How Do You Transcribe?

As the planning and development of T-PEN begins to take practical shape and form, I have begun to think about my transcription methodology – the manner in which I have transcribed manuscripts in the past – and the implications of this for T-PEN’s User Interface and the issue of usability.

Transcription is a very practical activity, and it is usually something I have done rather than thought too deeply about. However, when I sat back and reflected on my methodology, I noticed that I tend to take advantage of the digital medium and work from digitized manuscripts, with copies of all the manuscripts containing the text open on my computer as I transcribe. Furthermore, I tend to work by sense-unit, transcribing a few short words from my base manuscript and then checking this reading against all the other manuscripts before I move on to the next unit of text. In effect, I transcribe only one manuscript and collate, sense-unit by sense-unit, as I transcribe.

I am certainly not claiming that this is the ideal method of transcription, but it struck me that it is quite different from the traditional approach of transcribing the entire text from one manuscript, then moving to the next manuscript and transcribing or collating the entire text once again. Of course this approach originally resulted from the fact that the requisite manuscripts were often housed in different libraries, making it impossible to compare all the manuscripts as one transcribed. This situation certainly changed with the advent of microfilm and other methods of reproduction, but it has been transformed radically with the arrival of digitization.

Nonetheless, the basic paradigm around which we have built the T-PEN prototype is still the old approach of transcribing the entire text one manuscript at a time. My reflections on my own practices have demonstrated that there are clearly other ways of transcribing a text; and T-PEN will be a far better tool if it is adaptable to the user’s preferred approach to transcription, whatever that may be.

As a result we are currently considering whether we should enable users to move between different manuscripts as they transcribe and/or facilitate other transcription techniques. I would therefore like to invite you to reflect on your own approach to transcription and on what kind of digital tool would best fit your preferred practices. How flexible or rigid would you like such a tool to be: should it provide a variety of options or be based on what we consider best practice? Even more fundamentally: what is your own transcription methodology – exactly how do you transcribe? All comments welcome below!

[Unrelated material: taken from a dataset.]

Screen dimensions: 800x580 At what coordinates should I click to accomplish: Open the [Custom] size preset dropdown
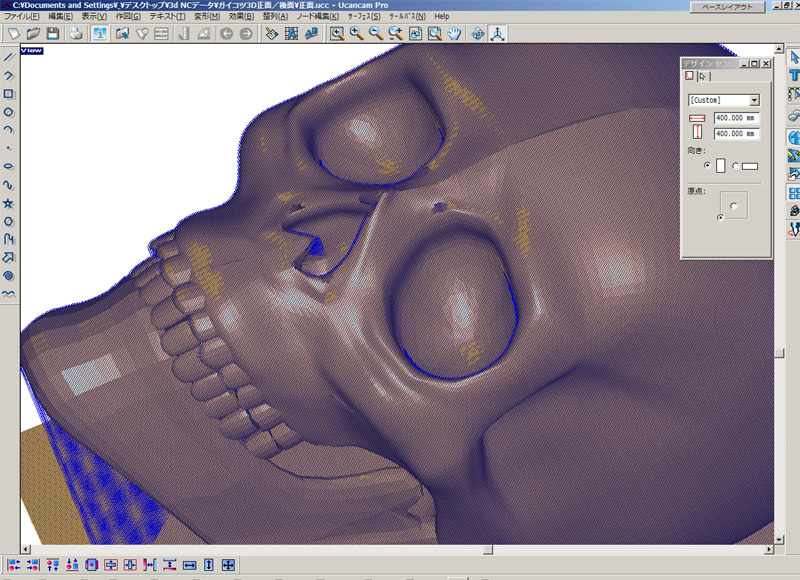click(754, 100)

(Manuscript images from the e-codices collection and Codices Electronici Ecclesiae Coloniensis. Used in accordance with conditions of use.)

1 comment:

  1. I think this project looks really interesting! I think that it would be good to include options in the program as there are different reasons one might transcribe a manuscript. Some users will use it to construct editions of texts and might like the multiple-window approach that you describe here. Others will use it to transcribe unique documents or individual manuscripts whose idiosyncrasies they want to preserve. This user may only need the single window.